A compreensão dos outros, um dos aspectos mais importantes nas relações humanas, é a aptidão de se colocar no lugar do outro, ou seja, ver e perceber com os olhos do outro. A essa aptidão denominamos sensibilidade social ou empatia. Entende-se que empatia é diferente de simpatia, de antipatia ou d apatia. Simpatia você sente em relação ao outro, quando esse outro lhe remonta lembranças, atitudes, ideias que lhe são agradáveis, que lhe atraem. Tem-se simpatia por Maria, sinto-me alegre se ela está alegre, triste se está triste e vibro com seus sucessos. Na atitude empática compreendo como Maria se sente (alegre ou triste) e sua maneira de agir em função desses sentimentos, mas não me envolvo neles. Sou capaz de compreendê-la, mas não de sentir o que ela sente (simpatia). A atitude empática independe da simpatia, não precisamos gostar nem simpatizar com a pessoa, precisamos ter sensibilidade para compreender como a pessoa se sente frente a uma determinada situação ou sentimento.

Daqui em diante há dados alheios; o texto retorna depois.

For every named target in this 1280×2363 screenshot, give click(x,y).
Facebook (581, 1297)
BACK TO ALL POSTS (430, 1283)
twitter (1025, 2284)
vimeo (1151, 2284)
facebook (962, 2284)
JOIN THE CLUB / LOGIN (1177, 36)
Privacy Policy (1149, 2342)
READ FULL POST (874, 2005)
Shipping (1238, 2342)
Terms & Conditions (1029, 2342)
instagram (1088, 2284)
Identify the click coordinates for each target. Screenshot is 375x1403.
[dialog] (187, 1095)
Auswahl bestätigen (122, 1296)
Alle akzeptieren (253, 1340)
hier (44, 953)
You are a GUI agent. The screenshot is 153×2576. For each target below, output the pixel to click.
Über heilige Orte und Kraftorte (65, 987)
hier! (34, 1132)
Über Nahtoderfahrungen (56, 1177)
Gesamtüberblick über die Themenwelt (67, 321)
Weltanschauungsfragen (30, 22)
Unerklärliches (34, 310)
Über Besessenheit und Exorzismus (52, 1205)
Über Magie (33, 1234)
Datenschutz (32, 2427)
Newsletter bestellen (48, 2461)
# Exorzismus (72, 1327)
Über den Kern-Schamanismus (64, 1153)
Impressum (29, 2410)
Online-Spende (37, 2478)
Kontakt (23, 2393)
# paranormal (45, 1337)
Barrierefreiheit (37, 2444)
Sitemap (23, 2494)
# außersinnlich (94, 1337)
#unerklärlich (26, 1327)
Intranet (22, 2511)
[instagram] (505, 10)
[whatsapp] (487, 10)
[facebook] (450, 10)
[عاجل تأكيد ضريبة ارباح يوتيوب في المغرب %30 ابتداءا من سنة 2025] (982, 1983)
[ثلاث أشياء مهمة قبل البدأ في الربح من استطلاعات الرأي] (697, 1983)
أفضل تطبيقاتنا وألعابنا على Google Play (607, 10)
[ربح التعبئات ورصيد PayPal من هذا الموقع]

Se você for lidar com pessoas, você deverá:
 

a)    Compreender as pessoas (sensibilidade social, empatia);
b)    Ter flexibilidade de ação (comportamento) em função das atitudes e sentimentos que você conseguiu empatizar.

 

Flexibilidade de comportamento significa que você deve conduzir-se apropriadamente numa situação dada, com determinada pessoa. Veja os casos que seguem:


Se Maria – criança de 05 anos me agride;
Se Paulo – um adolescente de 13 anos me agride; Se meu pai – um adulto me agride;
Se meu chefe – também adulto me agride;
Se minha namorada – a quem amo, me agride...
...não posso ter uma reação uniforme para com todos os casos. Se assim agir, não terei flexibilidade de comportamento, me faltou empatia (compreender o comportamento de cada um, com as suas peculiaridades).
Isso significa que devo ter um repertório de condutas que varia conforme a situação e a pessoa.

 

Este tipo de comportamento você poderá desenvolver submetendo-se a um treinamento em sensibilidade social e flexibilidade de comportamento.


Você poderá começar a desenvolver sensibilidade social e flexibilidade de comportamento através- de:
 

a)    Melhor conhecimento de si próprio;
b)    Melhor compreensão dos outros;
c)    Melhor convivência em grupo;
d)    Desenvolvimento de aptidões para um relacionamento mais eficiente com os outros.